On moving to Hawkesbury Upton, we soon realise that living in a village means everyone knows your business. Although it is at first a little unnerving to realise that our neighbours appear to know our news almost before we do, there is a counterbalancing benefit: we get to know theirs too. This intimacy goes hand-in-hand with the local habit of greeting everyone you pass in the street. If you don’t already know them, you soon will.
The village grapevine is long-established and its roots go deep. Many of those who live here have also been raised here and still live close to their extended families. Plenty of villagers have known each other since birth, and in some cases so have their parents’ and grandparents’ social circles.
This is one reason why we have very little crime in the village. Misdemeanours are likely to be spotted by someone who not only recognises the culprit, but also knows the names and addresses of their mother, father, partner, children and second cousin twice removed. Someone, somewhere will be able to shop them.
Many families bear true “village names”. These names pop up wherever indivuduals are listed around the village: the Parish News, Horticultural Show trophies, adverts in the village shop, paintings displaying the village school. Heartrendingly, they also adorn the war memorial on the village green (known as “The Plain”), some tragically repeated in both the First and Second World War inscriptions. At the Remembrance Day service held on the Plain, when the names of the war dead are read aloud, their descendants are among the crowd.
The graveyard in the parish church is also filled with village surnames. I find this strangely comforting: those buried here lie among friends and neighbours; it’s just a subterranean outpost of our community.
Assuming that villagers sharing a surname must be related, we are surprised to hear denials from some, particularly those who also look alike. Later we discover that they are indeed from the same family, but it’s divided by a longstanding feud. Feeling sorry for a neighbour who claimed to have no family to nominate in his will, we later discover he has relatives two streets away.

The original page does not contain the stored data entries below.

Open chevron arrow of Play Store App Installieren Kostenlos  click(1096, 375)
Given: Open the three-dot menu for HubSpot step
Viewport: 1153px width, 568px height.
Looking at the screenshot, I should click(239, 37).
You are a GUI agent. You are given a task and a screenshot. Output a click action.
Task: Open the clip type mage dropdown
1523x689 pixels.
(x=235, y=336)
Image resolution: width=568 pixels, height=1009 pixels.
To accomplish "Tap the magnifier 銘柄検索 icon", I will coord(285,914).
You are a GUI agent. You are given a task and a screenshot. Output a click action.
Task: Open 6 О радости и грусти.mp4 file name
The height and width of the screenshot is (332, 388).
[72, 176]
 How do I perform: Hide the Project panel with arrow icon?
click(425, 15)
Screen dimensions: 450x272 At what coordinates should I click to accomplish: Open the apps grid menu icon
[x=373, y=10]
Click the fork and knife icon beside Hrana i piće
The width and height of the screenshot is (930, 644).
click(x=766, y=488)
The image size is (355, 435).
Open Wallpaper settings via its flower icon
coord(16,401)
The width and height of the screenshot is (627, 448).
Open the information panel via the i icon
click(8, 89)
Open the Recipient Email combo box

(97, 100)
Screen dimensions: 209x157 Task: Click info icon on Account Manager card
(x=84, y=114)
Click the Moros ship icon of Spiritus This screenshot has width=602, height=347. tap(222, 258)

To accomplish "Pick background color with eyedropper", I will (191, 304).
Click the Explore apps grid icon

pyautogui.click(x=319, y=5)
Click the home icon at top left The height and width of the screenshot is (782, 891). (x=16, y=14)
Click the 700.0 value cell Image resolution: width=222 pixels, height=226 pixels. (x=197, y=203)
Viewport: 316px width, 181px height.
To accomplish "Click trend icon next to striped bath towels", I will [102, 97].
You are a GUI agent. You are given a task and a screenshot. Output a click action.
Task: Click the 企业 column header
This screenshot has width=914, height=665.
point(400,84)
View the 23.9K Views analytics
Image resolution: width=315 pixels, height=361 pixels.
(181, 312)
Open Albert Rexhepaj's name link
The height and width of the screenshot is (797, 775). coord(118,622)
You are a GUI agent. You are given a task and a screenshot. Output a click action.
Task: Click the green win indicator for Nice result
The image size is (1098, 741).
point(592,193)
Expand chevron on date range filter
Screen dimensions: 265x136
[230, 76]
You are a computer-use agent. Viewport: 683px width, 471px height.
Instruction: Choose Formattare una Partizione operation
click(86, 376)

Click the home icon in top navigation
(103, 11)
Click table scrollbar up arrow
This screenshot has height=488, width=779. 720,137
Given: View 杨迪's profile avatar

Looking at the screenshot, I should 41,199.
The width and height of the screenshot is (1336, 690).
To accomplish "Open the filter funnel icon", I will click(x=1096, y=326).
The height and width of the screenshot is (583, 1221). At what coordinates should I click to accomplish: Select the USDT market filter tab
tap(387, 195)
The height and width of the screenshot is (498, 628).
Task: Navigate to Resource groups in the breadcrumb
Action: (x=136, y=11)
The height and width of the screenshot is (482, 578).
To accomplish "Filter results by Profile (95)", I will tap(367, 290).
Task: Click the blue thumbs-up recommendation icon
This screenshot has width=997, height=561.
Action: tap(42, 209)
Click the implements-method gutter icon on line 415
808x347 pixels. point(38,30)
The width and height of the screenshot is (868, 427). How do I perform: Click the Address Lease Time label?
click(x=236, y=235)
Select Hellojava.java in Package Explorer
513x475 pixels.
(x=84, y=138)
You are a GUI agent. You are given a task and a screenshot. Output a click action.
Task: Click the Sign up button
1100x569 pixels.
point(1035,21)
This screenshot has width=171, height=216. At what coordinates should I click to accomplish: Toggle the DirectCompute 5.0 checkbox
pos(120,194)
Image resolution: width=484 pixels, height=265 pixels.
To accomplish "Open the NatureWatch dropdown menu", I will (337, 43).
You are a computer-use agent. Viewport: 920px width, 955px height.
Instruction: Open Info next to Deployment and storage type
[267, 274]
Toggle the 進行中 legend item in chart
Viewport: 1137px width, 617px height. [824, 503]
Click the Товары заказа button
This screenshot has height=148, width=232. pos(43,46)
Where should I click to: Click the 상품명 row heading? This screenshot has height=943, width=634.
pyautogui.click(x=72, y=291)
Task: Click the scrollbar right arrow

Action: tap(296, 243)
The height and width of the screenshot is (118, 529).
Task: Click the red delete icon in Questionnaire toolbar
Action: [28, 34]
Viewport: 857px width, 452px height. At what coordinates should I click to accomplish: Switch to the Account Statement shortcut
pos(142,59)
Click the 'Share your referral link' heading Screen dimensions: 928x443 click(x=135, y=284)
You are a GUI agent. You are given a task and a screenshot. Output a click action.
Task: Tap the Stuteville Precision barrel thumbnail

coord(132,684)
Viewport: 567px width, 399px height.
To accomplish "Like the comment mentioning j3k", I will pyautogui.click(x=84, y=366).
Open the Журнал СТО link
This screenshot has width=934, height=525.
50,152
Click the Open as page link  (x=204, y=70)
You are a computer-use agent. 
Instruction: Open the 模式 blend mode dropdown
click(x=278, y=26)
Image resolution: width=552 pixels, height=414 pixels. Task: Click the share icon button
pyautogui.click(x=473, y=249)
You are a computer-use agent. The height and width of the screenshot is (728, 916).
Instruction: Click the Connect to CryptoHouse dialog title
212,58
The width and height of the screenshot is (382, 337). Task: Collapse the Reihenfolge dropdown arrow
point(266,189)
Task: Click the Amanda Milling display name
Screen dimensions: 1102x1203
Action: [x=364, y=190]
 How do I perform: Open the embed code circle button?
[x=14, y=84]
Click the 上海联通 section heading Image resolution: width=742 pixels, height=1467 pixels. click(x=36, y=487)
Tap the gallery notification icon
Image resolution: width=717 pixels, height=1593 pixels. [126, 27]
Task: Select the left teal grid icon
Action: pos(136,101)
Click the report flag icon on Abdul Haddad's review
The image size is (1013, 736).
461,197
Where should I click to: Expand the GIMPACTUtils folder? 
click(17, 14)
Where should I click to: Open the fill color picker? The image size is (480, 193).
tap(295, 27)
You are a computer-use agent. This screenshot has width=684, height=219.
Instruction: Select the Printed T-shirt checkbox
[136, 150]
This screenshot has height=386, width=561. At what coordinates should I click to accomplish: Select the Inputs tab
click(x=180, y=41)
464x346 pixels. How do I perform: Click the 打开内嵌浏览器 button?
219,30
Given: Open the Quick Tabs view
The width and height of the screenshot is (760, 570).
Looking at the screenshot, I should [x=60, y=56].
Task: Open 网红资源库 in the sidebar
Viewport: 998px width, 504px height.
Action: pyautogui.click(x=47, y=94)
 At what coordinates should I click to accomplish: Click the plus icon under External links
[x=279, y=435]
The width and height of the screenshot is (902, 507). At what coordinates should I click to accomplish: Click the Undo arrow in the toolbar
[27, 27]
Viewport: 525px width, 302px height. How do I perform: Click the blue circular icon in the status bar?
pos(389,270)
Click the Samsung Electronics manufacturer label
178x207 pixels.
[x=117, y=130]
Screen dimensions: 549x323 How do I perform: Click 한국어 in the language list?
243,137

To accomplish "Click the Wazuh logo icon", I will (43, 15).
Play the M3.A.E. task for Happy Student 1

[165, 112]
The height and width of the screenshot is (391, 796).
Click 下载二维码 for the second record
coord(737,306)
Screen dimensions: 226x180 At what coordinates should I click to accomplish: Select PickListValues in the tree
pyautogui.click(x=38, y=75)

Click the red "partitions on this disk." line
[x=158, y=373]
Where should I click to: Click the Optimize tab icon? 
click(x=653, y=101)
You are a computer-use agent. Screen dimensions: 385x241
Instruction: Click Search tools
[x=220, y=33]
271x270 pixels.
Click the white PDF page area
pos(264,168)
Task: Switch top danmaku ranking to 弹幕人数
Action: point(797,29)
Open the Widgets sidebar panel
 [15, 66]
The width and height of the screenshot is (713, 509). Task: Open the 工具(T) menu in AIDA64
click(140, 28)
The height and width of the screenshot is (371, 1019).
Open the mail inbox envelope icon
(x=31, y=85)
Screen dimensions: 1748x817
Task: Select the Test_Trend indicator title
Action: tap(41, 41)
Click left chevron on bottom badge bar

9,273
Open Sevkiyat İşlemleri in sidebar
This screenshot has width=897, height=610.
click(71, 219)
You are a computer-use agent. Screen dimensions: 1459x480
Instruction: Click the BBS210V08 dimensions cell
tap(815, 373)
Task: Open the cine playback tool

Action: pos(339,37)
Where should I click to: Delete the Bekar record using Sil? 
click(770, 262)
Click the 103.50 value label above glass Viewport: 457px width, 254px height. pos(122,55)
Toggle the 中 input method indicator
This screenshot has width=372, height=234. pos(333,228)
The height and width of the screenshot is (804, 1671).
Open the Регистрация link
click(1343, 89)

Equally, we discover family ties between those whose surnames are similar but differently spelled. Where literacy comes late to a community, the spelling of surnames evolves. The same happened with my own family across the generations.
Even as a new arrival, I want to belong to this village, and never want to move house again. It irks me at first to assume that no matter how long I livedhere, my name will mark me out as an incomer. It will take several generations before my descendants are perceived as village people. I wish I had a true village name.
To my surprise, I soon discover that I have. A neighbour asks if we are related to their cleaning lady or to a local builder who both share our surname. (When we meet the builder, he denies being married to the cleaning lady.)
This discovery gives me great heart. In future, if we’re asked about our connections to locals sharing our surname, we will say airily “Oh no, we’re not related!” And of course, they will assume that we are, and wonder what caused our family feud.